TASK DETAILS — Pull out and copy each line of the material in which the word "with" appears.

[Records from a pointing dataset]

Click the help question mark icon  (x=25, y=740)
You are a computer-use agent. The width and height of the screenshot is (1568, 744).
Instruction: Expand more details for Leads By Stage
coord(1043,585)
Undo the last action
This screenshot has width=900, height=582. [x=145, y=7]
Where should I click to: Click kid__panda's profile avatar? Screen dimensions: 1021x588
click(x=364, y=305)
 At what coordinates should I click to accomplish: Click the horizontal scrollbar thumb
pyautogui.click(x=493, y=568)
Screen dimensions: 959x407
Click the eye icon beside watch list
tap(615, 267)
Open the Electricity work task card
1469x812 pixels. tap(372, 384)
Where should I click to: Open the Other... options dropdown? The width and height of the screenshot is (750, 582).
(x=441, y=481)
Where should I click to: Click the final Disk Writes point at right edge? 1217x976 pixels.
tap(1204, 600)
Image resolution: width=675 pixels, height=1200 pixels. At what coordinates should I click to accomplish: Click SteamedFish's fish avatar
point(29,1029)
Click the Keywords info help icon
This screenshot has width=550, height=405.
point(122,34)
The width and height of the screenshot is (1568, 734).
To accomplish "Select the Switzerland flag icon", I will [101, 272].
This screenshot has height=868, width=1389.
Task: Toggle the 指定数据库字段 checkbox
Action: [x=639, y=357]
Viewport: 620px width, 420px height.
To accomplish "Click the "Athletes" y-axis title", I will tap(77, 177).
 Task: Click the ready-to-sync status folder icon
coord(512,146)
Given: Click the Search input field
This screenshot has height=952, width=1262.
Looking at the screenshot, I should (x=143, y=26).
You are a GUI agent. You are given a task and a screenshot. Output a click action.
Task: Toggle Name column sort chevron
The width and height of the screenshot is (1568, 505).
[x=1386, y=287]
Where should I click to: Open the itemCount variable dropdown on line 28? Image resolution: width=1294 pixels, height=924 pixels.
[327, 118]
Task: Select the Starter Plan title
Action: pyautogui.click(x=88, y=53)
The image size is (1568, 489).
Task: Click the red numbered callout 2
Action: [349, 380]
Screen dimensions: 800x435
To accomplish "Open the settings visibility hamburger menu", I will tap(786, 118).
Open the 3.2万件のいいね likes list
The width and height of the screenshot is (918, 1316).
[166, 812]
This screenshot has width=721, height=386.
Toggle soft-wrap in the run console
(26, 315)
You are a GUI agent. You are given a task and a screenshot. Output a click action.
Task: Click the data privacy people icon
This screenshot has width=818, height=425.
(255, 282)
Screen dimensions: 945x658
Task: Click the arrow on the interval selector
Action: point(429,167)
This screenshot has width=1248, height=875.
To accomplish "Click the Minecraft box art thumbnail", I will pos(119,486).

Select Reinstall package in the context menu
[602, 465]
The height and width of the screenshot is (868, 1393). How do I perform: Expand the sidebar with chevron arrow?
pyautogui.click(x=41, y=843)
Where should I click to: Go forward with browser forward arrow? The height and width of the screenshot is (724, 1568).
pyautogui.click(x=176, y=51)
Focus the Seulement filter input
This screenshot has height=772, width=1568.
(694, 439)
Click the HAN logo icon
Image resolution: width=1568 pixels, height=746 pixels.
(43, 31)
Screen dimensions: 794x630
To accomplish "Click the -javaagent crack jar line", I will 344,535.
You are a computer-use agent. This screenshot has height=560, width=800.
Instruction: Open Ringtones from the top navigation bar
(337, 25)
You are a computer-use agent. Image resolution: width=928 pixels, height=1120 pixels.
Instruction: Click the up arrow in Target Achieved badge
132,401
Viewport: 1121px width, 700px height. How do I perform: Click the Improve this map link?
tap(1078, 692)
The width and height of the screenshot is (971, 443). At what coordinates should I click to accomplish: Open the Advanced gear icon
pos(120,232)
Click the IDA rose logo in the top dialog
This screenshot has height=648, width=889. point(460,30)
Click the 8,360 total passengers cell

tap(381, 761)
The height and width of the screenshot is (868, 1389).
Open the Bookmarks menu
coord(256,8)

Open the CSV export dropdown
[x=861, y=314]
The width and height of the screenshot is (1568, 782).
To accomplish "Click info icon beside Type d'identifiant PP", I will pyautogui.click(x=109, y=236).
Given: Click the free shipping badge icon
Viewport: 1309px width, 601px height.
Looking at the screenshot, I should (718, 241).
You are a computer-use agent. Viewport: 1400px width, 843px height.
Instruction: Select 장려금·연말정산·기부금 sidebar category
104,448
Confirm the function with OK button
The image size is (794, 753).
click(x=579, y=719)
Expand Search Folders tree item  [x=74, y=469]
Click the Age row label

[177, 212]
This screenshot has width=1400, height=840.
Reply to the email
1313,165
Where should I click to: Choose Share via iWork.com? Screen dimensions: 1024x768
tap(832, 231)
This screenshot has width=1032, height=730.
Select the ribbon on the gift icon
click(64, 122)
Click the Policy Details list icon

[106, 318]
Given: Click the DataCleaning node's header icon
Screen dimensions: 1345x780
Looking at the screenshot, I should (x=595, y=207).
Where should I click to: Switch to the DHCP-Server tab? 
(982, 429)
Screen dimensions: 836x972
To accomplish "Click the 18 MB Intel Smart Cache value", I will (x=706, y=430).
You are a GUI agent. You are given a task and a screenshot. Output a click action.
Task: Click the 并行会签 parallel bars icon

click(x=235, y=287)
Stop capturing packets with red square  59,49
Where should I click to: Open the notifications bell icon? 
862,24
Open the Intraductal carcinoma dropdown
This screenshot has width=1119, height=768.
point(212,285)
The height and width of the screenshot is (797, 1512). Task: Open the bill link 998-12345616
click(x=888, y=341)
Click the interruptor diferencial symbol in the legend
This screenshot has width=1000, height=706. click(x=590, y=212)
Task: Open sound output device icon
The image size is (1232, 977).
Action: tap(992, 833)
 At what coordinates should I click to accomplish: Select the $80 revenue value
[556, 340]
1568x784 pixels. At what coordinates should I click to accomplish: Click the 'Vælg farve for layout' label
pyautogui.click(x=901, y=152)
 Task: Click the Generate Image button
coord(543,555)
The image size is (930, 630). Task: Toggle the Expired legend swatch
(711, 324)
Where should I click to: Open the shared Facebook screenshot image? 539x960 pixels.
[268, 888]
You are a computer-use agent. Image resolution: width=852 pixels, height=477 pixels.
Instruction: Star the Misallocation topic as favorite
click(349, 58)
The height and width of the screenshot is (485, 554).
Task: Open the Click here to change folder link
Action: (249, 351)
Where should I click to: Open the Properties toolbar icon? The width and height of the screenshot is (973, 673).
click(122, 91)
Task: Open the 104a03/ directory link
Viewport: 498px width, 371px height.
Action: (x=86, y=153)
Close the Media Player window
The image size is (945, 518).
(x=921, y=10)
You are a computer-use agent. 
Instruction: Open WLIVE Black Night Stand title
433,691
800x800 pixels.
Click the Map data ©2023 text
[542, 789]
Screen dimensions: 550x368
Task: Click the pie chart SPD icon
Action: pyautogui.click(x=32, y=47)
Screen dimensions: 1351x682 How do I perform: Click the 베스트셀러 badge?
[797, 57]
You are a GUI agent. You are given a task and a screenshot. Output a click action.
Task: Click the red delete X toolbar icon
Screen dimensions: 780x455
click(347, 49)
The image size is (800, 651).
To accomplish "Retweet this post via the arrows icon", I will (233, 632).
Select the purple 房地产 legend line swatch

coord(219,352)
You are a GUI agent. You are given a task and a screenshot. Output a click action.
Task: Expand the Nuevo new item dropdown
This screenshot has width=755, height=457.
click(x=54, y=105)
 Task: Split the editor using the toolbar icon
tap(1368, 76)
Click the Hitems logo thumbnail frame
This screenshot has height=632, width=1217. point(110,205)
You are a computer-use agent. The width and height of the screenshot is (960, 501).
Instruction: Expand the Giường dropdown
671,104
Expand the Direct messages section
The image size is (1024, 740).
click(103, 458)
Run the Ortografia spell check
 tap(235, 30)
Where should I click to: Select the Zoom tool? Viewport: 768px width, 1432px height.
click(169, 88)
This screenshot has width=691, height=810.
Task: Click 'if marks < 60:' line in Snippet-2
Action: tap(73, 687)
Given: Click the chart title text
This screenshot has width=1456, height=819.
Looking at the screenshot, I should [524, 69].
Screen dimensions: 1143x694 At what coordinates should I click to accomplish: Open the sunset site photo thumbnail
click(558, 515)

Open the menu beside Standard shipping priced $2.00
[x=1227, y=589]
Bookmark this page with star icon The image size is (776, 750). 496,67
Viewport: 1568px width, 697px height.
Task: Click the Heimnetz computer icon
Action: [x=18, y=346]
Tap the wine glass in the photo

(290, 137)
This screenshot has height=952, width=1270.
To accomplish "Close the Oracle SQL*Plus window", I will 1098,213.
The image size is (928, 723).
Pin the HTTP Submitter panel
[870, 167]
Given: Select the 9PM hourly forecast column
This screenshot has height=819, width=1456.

FULL OUTPUT —
The height and width of the screenshot is (868, 1393). How do I perform: Expand the sidebar with chevron arrow?
Where should I click to: Go forward with browser forward arrow? The height and width of the screenshot is (724, 1568).
Confirm the function with OK button
Stop capturing packets with red square  59,49
Bookmark this page with star icon The image size is (776, 750). 496,67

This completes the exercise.